Tier 3 is reserved for exceptional concern. Models that cross defined thresholds, fail in concerning ways, or are proposed for especially sensitive use cases should face intensive review under more realistic operating conditions: long-horizon tasks, multi-agent settings, environmental variation, safeguard bypass attempts, and domain-specific scenarios tied to public harm, critical systems, or national-security relevance.
And the whole thing has to move on the timescale of release.
Initial triage should happen in days. Structured testing should happen in weeks. Claimed mitigations should face regression testing, not just blog-post reassurance. External researchers should be able to submit candidate attack modules and evaluation packs. The best ones should be pulled into the standing harness. This is how mature security ecosystems improve: not by treating discovery as embarrassment, but by instrumenting it and making it repeatable.
That is the point of the public-interest model.
It does not require perfect foresight. It does not require one institution to solve every philosophical question around AI. It does not even require all twelve institutions to act in concert. It requires something much more practical: a standing mechanism, built by any serious combination of capable public-interest institutions, that can rapidly convert extraordinary claims into independently testable propositions.
Can the model materially assist cyber abuse?

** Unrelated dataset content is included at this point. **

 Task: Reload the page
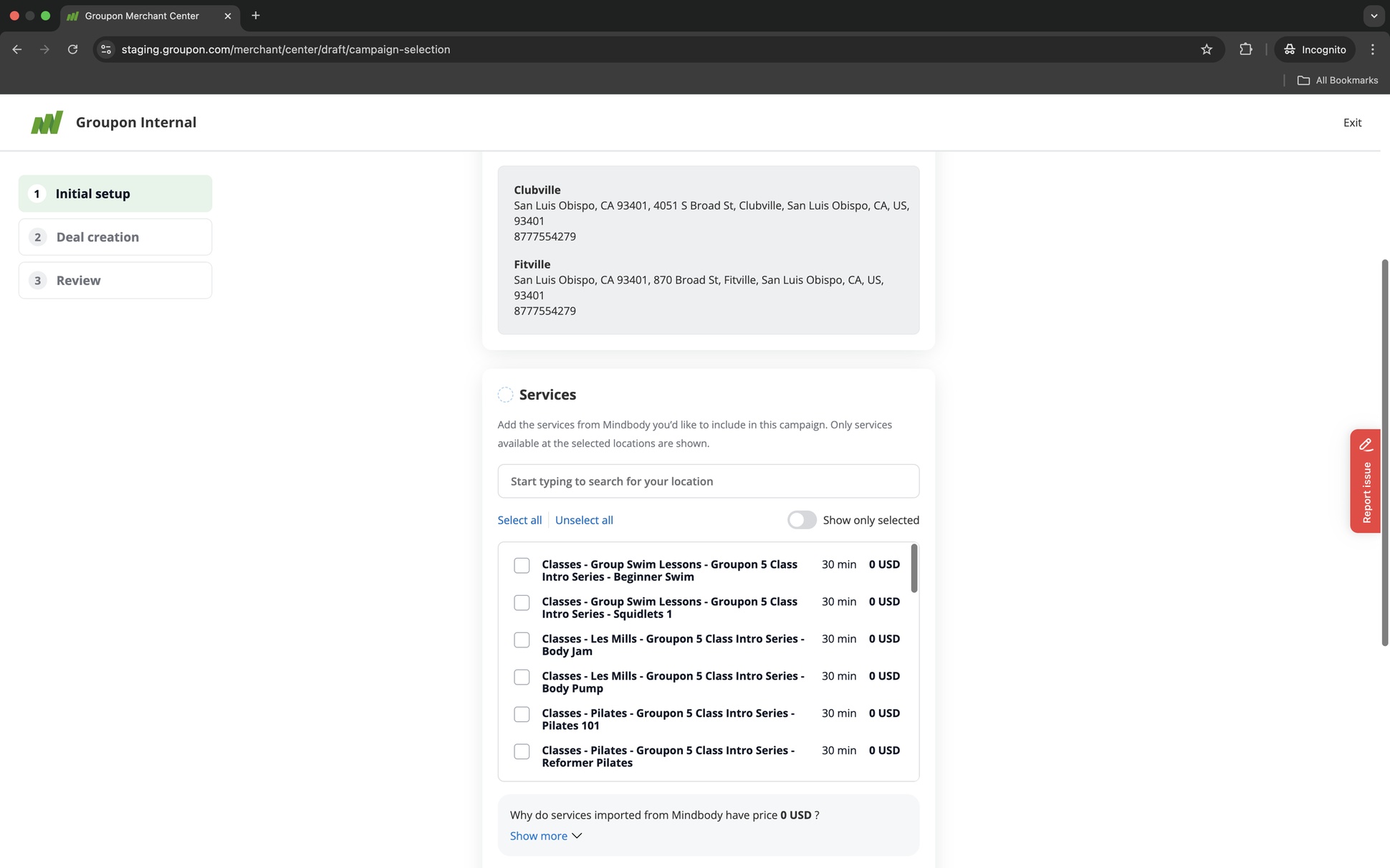[x=72, y=49]
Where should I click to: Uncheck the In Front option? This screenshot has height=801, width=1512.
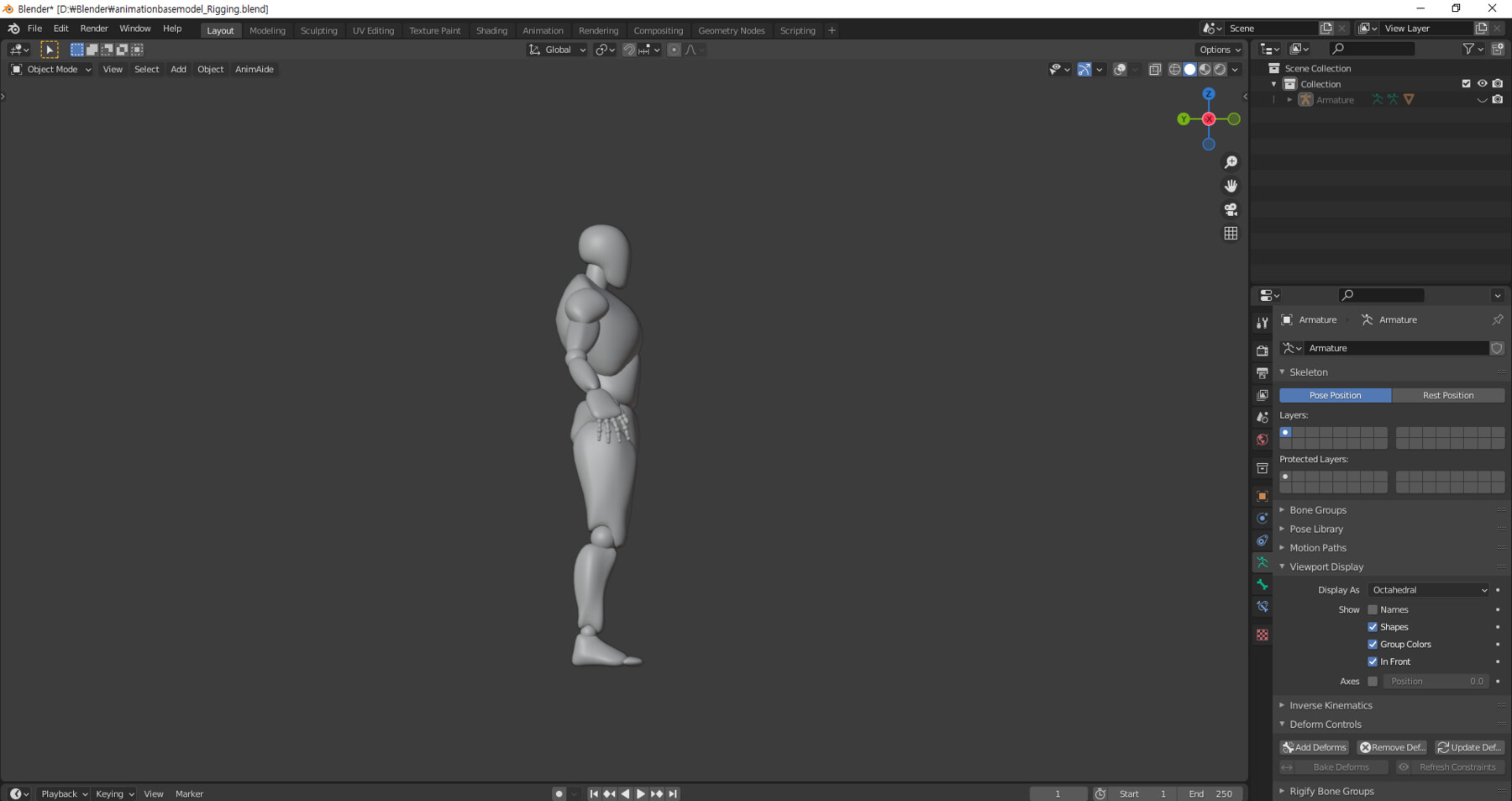1373,661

Can it strategically deceive evaluators across turns?
Can it persist toward harmful goals when given tools?
Can it evade safeguards with realistic adversarial effort?
Can the results be reproduced by someone other than the company making the claim?
Those are answerable questions. Or at least answerable enough to matter.
And that is precisely why the current state of affairs is so weak. We are allowing private labs to issue warnings that shape markets, media narratives, public anxiety, regulatory pressure, and philosophical debate, without requiring those warnings to pass through a public mechanism built for fast neutral scrutiny.
That is unsustainable.
If the danger is real, it deserves validation. If the mitigation is real, it deserves verification. If the claim is extraordinary, it should survive outside the walls of the institution making it.
Otherwise the AI safety conversation will keep drifting into the same trap: repeated alarm, selective evidence, contested interpretation, and rising public fatigue. That is how you end up with a culture that stops listening right before it finally should.
That is the cry-wolf problem.
And if we are serious about AI safety, then the answer is not more howling from inside private labs.
It is to build a public-interest harness that can tell us, quickly and credibly, when there is actually a wolf at the door.